Even though the benefits seems promising in the long run, the people’s concern on this sudden reform still remains whether this is the most suitable way forward or will this implementation increase hardship, seeing that it is currently bitting the poor majority.
The CBN governor had said that about 500,000 bags of rice were sold in a week after the closure and there has been an increased number of individuals and corporations setting up integrated and small mills. In essence, there has been a heavenly growth in the rice sector. Godwin Emefiele also mentioned that before the border was subsequently closed, rice and poultry farmers were struggling to sell their products, which was due to the smuggling and dumping of rice and poultry goods into the country.

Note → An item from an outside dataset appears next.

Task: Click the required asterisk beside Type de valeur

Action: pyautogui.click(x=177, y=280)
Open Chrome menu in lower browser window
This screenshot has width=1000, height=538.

Mr Godwin further went on to say the benefits of the border closure has helped job creation in rural areas and has made it easier to resurrect the integrated rice and poultry business, and amongst others. In his words, “industries have come alive”. He also emphasised that before the borders will be reopened, there must be concrete engagements with land-border countries that are involved in using their port for landing prohibited goods, which are then illegally transhipped to Nigeria.

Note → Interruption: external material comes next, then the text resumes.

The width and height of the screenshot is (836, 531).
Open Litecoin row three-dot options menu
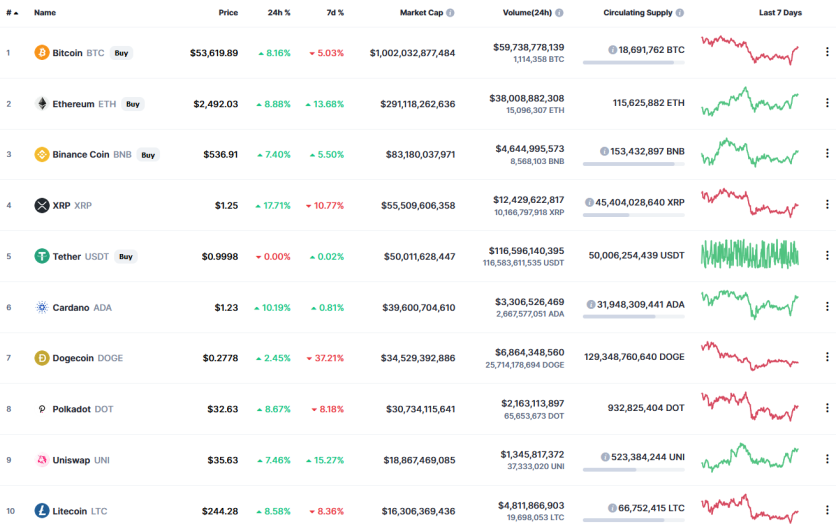(x=827, y=510)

Similarly, the foreign affairs minister said Nigeria would no longer tolerate repackaging of goods coming into the country. If it is not a properly recognised package or transported through an identifiable transport system, such products will be confiscated and importation terminated. In addition, Mr Geoffrey Onyeama noted that all foreigners coming into Nigeria through land borders must present themselves at recognised entry points with updated travel documents, preferably international passports. The Minister’s sole aim in the interview was to make known to the public how important the federal government was keen on securing Nigeria’s land borders, which would eventually protect businesses, promote livelihood and safe guide lives and properties.
However, some economist, initiatives, persons, small and large corporations have totally frowned at the temporal policy saying that because the boarder closure mostly affects food items, many will become vulnerable as over half of a person’s income is spent on household items. Nigeria is an importing nation and does not presently have the capacity to fend for its large population. This means a hike in food prices and disruption in business activities. According to these entities and what is commonly known to scholars, government reforms are expected to improve the status of an economy and not to further improvise the people. These set people are of the opinion that the untimely border closures will only bite hard on our daily lives— bring hardship to the vast majority and endanger already striving businesses.

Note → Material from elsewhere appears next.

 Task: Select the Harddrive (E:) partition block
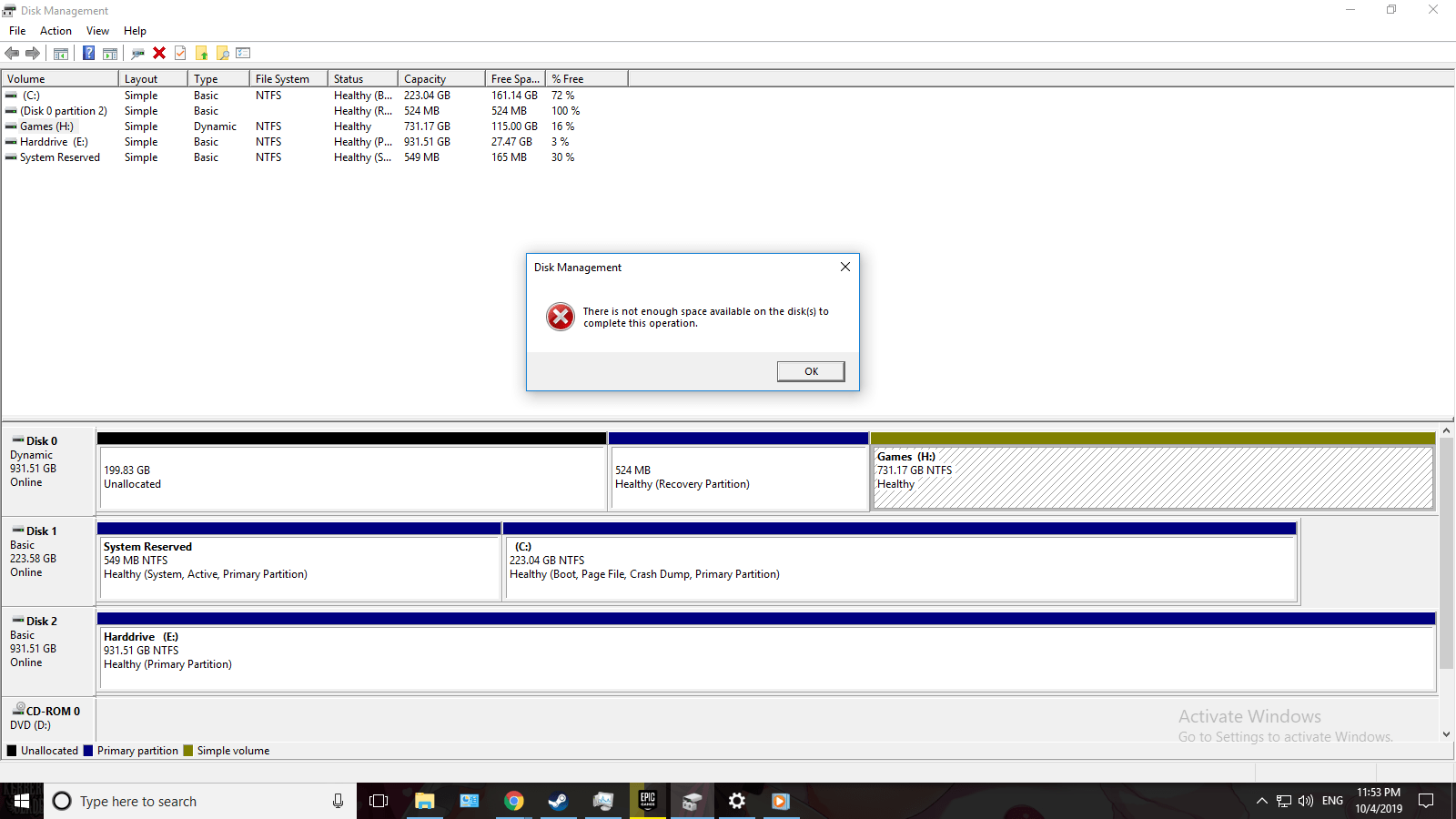[x=637, y=651]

Despite what the people think or the difficulties now faced in buying food items and doing business, the Federal Government insist that its stances towards the decision was to address and curb the fundamental challenges of smuggling and insecurity in the country. A resolution which is seen as a preferred option to boost local production and diversification. As announced by the appropriate government mediums, January 31, 2020 is the date for reopening the borders, on the condition that all agreements and operational activities are met by neighbouring countries. Hopefully, all talks and plans will equate equally with bordering allies, so that people can go about their daily lives with lesser worries.